Aim of the exercise:
Transcribe word for word the lines below from the line with "Image resolution: width=1076" through the line with "Task: Open the data folder", ends included.

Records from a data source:
* * *

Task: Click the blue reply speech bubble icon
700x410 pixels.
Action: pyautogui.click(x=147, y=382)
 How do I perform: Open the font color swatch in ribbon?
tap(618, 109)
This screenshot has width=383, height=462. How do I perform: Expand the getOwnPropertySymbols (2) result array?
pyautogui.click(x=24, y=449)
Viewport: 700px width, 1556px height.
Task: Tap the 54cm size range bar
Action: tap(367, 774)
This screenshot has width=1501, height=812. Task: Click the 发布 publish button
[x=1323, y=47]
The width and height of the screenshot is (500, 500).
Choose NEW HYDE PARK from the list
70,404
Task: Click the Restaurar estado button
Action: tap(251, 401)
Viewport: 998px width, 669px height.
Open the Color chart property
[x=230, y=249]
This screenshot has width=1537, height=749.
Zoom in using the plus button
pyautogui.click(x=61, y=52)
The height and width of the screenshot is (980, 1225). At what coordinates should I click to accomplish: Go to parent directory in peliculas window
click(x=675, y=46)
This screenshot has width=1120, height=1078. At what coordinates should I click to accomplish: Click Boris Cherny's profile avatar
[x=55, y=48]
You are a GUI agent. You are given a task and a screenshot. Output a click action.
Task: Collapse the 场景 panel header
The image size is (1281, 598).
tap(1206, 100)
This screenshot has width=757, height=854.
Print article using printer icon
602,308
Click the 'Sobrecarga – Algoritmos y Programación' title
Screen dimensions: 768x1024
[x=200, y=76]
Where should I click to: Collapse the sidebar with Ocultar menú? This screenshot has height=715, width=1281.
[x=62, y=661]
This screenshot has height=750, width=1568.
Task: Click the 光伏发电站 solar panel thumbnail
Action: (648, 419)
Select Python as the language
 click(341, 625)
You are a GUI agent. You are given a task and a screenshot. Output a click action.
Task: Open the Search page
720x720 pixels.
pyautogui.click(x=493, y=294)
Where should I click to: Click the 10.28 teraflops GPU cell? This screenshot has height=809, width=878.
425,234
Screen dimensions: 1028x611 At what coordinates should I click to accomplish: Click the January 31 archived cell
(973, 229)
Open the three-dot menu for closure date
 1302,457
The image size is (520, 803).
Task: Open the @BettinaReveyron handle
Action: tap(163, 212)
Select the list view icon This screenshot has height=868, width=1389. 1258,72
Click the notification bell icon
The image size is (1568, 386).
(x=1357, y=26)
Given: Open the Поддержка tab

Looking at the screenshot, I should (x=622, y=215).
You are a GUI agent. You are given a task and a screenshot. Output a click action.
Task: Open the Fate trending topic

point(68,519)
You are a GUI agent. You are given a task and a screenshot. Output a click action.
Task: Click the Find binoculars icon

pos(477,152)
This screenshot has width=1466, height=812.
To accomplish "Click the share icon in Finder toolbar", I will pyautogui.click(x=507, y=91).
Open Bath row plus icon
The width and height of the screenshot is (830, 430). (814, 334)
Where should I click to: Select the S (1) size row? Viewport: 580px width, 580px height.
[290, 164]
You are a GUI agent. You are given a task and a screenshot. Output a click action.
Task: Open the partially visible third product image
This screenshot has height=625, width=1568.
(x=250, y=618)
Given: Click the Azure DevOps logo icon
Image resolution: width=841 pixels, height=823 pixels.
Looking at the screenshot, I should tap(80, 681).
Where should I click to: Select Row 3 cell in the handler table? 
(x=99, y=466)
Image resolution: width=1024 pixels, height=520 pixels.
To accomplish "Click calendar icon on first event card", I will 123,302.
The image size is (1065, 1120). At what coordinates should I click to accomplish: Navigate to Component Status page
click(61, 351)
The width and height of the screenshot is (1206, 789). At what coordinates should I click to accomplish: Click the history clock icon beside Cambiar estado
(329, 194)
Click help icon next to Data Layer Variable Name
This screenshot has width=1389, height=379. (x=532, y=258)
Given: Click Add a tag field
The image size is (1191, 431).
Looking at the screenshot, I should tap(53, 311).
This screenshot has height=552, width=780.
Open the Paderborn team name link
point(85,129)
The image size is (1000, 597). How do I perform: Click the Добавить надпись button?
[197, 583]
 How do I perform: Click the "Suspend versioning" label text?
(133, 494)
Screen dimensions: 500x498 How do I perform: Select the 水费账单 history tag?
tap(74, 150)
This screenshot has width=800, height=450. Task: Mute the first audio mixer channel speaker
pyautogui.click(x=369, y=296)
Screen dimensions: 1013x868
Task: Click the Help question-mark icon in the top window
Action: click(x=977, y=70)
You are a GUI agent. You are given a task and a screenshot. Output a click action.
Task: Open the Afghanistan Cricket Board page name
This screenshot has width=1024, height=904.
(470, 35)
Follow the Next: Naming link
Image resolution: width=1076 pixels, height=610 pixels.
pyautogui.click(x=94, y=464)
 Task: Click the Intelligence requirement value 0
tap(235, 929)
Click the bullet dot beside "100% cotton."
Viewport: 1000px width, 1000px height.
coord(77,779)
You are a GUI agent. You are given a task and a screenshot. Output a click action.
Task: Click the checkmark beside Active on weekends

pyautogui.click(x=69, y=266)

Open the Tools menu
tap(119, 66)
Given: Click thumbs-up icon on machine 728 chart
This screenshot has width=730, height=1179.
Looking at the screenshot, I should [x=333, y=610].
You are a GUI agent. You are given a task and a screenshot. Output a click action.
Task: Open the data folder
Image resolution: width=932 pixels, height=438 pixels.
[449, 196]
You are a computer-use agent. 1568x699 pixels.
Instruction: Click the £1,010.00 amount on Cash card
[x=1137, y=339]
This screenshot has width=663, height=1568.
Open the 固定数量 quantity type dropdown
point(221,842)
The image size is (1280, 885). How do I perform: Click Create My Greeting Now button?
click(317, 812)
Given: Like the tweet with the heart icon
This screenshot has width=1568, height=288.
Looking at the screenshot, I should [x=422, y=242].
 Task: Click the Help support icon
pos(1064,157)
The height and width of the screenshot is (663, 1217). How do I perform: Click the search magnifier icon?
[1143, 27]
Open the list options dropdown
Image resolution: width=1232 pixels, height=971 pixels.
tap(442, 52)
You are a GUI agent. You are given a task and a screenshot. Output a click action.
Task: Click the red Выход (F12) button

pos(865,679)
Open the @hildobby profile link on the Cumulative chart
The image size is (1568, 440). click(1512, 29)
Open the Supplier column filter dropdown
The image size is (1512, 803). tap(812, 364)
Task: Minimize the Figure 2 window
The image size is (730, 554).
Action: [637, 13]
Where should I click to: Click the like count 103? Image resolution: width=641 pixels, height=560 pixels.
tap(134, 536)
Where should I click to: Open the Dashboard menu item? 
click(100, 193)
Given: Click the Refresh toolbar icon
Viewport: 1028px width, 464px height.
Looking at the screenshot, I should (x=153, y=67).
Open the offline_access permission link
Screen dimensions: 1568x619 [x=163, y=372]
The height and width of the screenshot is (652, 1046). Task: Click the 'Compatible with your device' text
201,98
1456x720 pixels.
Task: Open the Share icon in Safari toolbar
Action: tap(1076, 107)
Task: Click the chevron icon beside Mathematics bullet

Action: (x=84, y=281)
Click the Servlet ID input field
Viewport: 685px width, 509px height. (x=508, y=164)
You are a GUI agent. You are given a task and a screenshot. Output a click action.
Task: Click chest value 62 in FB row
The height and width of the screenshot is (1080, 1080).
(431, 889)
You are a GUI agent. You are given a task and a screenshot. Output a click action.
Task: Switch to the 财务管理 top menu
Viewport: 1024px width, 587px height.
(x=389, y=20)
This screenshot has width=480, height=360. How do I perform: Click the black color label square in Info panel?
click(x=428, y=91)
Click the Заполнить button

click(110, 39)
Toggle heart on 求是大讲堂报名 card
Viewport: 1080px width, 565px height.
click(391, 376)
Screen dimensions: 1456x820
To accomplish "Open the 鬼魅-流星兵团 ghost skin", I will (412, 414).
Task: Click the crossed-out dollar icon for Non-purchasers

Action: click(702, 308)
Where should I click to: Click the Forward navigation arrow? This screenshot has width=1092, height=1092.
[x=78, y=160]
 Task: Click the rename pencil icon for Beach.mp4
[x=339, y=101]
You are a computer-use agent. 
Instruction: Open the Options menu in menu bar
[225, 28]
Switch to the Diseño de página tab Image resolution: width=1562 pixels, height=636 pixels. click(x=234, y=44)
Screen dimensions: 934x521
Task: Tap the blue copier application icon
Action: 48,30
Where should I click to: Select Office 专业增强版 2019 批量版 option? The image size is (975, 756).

* * *

Your solution:
Image resolution: width=1076 pixels, height=610 pixels.
pyautogui.click(x=94, y=464)
 Task: Click the Intelligence requirement value 0
tap(235, 929)
Click the bullet dot beside "100% cotton."
Viewport: 1000px width, 1000px height.
coord(77,779)
You are a GUI agent. You are given a task and a screenshot. Output a click action.
Task: Click the checkmark beside Active on weekends

pyautogui.click(x=69, y=266)

Open the Tools menu
tap(119, 66)
Given: Click thumbs-up icon on machine 728 chart
This screenshot has width=730, height=1179.
Looking at the screenshot, I should [x=333, y=610].
You are a GUI agent. You are given a task and a screenshot. Output a click action.
Task: Open the data folder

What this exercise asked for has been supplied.